[21/07/2008] Consumo

La guerra fredda dello stoccafisso delle Svalbard

LIVORNO. Norvegesi e occidentali in genere guardano con preoccupazione la ricomparsa, dopo una lunga pausa, delle navi della marina da guerra russa nelle acque glaciali delle remote isole Svalbard. La Russia afferma di aver inviato le sue cannoniere in quel pezzo di Artico «per garantire la libera navigazione e lo sfruttamento delle risorse marittime». Le minacciose scie delle navi russe infatti segnano acquei non internazionali, ma attivamente rivendicate dai russi e dalla Norvegia, che è anche uno Stato della Nato.

Il problema è proprio l´interpretazione dello statuto speciale di queste isole quasi disabitate che i russi preferiscono chiamare Spitzberg e gli occidentali Svalbard: l´arcipelago appartiene allo Norvegia, ma all´Unione Sovietica prima e alla Russia poi è concesso il diritto di sfruttare economicamente le isole, il che attualmente si traduce nelle attività minerarie e petrolifere della compagnia Arktikugol e nella pesca nelle acque intorno alle Svalbard.

Ma la Norvegia nel 1977, in piena guerra fredda, ha rimesso in discussione il diritto dei russi a pescare nel mare delle Svalbard, proclamando unilateralmente (come fanno i russi davanti alla loro piattaforma continentale) una zona economica esclusiva di 200 miglia intorno all´Arcipelago, una misura rimasta sulla carta, visto che i pescherecci sovietico-russi hanno continuano a pescare intorno alle Sptzberg ben protetti dai pattugliamenti di navi, aerei e sottomarini della Flotta del Nord di stanza nelle acque del mare di Barents.

La Norvegia, prima per evitare uno scontro tra blocchi che avrebbe avuto conseguenze inimmaginabili, oggi per tenersi buona la Russia post-sovietica che è ancora il più grosso e aggressivo orso dell´Artico, fa buon viso a cattivo gioco, anche se dopo la dissoluzione dell´Urss non rinuncia a dettare alla Russia inascoltate condizioni sulla pesca, a partire dalle continue lamentele per il non rispetto delle norme norvegesi da parte dei pescherecci russi, che operano con attrezzature "fuorilegge".

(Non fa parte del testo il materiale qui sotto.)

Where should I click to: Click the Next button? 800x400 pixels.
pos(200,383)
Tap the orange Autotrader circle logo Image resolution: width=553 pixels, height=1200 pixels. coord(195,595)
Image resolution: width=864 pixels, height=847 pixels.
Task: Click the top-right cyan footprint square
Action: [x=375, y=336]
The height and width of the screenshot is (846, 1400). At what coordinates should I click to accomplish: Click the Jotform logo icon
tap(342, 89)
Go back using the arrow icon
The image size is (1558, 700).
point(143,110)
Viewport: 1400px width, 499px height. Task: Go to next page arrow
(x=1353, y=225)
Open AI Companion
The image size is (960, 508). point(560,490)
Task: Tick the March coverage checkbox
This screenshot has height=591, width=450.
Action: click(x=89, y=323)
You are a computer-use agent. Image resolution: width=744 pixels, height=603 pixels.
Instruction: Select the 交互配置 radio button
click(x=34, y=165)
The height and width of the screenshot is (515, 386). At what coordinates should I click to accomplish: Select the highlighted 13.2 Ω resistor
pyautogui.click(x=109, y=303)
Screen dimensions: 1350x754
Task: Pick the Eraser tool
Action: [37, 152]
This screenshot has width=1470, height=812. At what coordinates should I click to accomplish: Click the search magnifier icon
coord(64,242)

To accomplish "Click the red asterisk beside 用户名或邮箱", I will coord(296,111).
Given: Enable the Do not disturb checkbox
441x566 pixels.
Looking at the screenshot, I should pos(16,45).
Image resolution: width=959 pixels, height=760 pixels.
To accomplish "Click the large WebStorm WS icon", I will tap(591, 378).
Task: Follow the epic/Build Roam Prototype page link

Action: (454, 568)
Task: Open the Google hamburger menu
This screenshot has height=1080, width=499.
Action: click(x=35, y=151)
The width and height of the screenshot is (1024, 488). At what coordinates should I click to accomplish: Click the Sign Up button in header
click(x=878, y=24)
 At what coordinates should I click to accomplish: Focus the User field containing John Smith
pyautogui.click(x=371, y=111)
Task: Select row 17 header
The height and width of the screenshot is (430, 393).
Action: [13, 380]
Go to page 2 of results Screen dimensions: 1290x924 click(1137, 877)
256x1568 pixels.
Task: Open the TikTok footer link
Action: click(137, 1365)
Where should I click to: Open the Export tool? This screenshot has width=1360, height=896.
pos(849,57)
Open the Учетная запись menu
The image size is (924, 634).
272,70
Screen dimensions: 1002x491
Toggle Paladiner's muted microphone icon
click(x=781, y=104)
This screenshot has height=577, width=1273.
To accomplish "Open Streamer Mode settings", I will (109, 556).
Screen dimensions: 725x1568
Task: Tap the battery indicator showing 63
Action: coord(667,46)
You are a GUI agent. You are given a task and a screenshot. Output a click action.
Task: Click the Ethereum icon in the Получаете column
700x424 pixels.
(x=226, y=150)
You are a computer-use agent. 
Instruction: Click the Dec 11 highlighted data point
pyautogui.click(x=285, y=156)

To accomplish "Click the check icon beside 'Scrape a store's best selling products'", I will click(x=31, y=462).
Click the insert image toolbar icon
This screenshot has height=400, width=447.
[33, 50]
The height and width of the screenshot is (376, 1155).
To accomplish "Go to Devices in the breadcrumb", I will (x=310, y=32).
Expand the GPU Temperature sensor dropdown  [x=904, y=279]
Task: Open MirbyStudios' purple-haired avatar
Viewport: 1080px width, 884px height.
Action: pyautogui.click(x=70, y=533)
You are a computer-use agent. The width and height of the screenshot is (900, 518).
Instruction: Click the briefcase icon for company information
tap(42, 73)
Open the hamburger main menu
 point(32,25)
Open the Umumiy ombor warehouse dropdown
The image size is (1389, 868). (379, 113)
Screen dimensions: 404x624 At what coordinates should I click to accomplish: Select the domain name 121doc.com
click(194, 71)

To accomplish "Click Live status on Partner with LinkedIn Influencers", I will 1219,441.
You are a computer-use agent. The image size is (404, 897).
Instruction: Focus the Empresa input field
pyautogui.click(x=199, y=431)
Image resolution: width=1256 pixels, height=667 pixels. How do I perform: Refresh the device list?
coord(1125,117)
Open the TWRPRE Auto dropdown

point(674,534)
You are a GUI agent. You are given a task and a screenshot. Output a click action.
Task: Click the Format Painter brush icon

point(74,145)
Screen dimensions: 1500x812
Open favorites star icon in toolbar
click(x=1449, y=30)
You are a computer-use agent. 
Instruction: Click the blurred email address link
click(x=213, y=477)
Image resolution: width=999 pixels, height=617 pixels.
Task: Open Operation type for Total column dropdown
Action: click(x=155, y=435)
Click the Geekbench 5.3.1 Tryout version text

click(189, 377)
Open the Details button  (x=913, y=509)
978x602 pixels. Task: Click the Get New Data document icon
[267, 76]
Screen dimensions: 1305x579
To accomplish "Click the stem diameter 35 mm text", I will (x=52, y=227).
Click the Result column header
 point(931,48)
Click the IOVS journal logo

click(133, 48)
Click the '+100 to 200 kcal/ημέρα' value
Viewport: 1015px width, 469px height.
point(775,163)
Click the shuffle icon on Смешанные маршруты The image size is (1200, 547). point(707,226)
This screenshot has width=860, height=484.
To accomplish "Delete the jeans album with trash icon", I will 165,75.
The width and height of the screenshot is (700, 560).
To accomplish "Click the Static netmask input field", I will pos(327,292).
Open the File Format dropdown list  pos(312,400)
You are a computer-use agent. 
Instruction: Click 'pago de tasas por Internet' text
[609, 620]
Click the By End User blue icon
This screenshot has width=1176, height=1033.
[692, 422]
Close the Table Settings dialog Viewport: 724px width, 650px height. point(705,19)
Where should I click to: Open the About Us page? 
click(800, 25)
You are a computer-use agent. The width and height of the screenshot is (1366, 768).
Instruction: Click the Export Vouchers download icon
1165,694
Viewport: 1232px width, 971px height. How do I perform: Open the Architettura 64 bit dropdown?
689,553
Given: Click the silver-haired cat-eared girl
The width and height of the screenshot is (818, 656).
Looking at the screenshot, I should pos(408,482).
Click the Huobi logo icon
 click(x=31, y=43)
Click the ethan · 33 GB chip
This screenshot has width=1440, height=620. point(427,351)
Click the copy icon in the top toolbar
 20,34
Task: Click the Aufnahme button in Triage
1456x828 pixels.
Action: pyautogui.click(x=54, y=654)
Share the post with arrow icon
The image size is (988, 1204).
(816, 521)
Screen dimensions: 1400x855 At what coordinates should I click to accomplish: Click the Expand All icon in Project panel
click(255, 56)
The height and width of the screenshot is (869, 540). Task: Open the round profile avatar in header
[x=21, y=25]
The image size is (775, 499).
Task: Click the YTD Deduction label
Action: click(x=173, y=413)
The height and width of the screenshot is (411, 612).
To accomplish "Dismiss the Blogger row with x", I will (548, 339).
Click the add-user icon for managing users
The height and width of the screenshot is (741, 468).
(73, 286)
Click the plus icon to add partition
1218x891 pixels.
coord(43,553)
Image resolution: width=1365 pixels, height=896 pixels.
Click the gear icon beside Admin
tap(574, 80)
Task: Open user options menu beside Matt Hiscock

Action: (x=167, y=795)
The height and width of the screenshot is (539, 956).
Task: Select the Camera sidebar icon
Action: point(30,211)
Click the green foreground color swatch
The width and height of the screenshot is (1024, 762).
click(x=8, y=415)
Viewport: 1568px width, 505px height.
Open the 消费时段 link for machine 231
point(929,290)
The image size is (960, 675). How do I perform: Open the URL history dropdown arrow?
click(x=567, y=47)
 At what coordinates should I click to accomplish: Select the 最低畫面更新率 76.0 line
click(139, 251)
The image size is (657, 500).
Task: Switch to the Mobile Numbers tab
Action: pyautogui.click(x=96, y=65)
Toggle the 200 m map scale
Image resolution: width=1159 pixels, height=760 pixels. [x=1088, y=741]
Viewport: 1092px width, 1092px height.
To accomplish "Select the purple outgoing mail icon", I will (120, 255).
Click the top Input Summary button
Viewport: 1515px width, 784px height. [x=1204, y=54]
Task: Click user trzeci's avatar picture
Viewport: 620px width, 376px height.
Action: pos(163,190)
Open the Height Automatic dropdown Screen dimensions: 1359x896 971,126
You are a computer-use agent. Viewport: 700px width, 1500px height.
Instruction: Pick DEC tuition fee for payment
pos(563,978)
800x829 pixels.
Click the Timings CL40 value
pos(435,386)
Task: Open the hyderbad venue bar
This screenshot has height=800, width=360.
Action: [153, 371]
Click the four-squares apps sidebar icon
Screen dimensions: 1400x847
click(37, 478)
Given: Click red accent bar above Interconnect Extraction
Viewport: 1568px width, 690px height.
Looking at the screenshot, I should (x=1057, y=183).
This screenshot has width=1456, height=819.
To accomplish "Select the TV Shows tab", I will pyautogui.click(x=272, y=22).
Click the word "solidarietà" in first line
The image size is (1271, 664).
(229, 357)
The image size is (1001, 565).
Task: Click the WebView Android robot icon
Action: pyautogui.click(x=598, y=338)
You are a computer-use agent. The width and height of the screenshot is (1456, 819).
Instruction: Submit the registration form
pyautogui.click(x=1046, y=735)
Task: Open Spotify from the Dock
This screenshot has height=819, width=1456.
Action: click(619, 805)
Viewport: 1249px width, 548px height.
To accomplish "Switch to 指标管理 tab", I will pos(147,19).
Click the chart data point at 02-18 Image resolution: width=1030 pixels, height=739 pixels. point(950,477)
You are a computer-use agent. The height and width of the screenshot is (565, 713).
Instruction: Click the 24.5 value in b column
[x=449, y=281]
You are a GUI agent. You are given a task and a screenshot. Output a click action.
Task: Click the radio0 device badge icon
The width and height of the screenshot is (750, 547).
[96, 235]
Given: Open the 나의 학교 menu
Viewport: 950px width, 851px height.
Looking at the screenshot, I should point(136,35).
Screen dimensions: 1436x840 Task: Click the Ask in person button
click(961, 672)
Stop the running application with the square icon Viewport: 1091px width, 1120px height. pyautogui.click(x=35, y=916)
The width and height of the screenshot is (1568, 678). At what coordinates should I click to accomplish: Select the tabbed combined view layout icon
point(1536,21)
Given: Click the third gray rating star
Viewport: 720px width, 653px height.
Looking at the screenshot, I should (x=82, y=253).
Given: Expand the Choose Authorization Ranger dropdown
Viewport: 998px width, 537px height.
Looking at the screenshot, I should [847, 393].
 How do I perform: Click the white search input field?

Il più noto incidente tra norvegesi e russi è quello del peschereccio Elektron, che scatenò una piccola guerra del pesce, ma nel marzo scorso i guardiacoste norvegesi hanno fermato il peschereccio russo Koralnes e la tensione è risalita, richiamando alle Svalbard la nave antisommergibili Severomorsk e la lancia-missili Marescialo Ustinov a difendere «il diritto di pescare liberamente nelle acque intorno alle isole, conformemente allo statuto particolare dell´arcipelago».
Le grandi navi russe rappresentano un monito e una minaccia concreta che i guardiacoste norvegesi non possono certamente fronteggiare e c´è da credere che i pescherecci russi continueranno a pescare fuori quota e fuori norma nella massima tranquillità.

E´ evidente che questa specie di rimpiattino artico del merluzzo, con il suo abnorme spiegamento di forze militari, mira a segnare qualche punto e ad occupare qualche casella nello scacchiere Artico e che la Russia flette i suoi muscoli navali per costringere la Norvegia ad aprire negoziati bilaterali per spartirsi le risorse artiche e magari per ottenere in cambio un riconoscimento formale alla pretesa di Mosca di estendere il suo dominio sull´Oceano Polare Artico fino al polo Nord.
Baccalà e stoccafisso saranno anche sempre più preziosi, ma la guerra per gli stock di merluzzo sempre più esausti nasconde quella molto più pericolosa per le enormi risorse minerarie e petrolifere che il riscaldamento globale sta liberando sotto la banchisa artica o delle nuove rotte nuove rotte commerciali che hanno bisogno di punti di controllo come le desolate e magnifiche Spitberg-Svalbard.